■ Working data ■

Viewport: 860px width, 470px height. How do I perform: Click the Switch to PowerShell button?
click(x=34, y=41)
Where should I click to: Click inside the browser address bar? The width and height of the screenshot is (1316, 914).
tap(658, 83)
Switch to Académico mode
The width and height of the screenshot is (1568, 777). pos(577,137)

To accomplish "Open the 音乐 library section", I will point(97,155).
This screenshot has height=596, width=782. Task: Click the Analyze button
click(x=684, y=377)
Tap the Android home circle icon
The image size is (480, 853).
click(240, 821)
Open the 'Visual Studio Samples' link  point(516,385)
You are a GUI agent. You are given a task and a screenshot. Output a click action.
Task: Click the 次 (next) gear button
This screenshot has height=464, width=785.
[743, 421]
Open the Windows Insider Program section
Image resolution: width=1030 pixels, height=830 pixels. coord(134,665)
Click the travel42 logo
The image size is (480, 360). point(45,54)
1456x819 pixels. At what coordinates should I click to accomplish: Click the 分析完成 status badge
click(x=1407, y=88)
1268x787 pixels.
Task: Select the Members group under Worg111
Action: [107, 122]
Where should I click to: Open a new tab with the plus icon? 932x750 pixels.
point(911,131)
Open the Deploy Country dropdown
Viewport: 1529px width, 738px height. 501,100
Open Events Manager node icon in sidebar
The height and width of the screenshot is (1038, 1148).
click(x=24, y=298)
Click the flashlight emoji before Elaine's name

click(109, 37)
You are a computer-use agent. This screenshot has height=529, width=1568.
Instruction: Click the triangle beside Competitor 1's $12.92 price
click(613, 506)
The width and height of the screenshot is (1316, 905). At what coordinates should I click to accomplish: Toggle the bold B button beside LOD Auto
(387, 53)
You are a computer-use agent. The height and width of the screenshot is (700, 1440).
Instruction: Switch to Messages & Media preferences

■ Task prompt ■
Extract every line from the one containing "You are a computer-use agent. The" through the last line of the data, inclusive, exactly as written.

■ Answer section ■
You are a computer-use agent. The height and width of the screenshot is (700, 1440).
Instruction: Switch to Messages & Media preferences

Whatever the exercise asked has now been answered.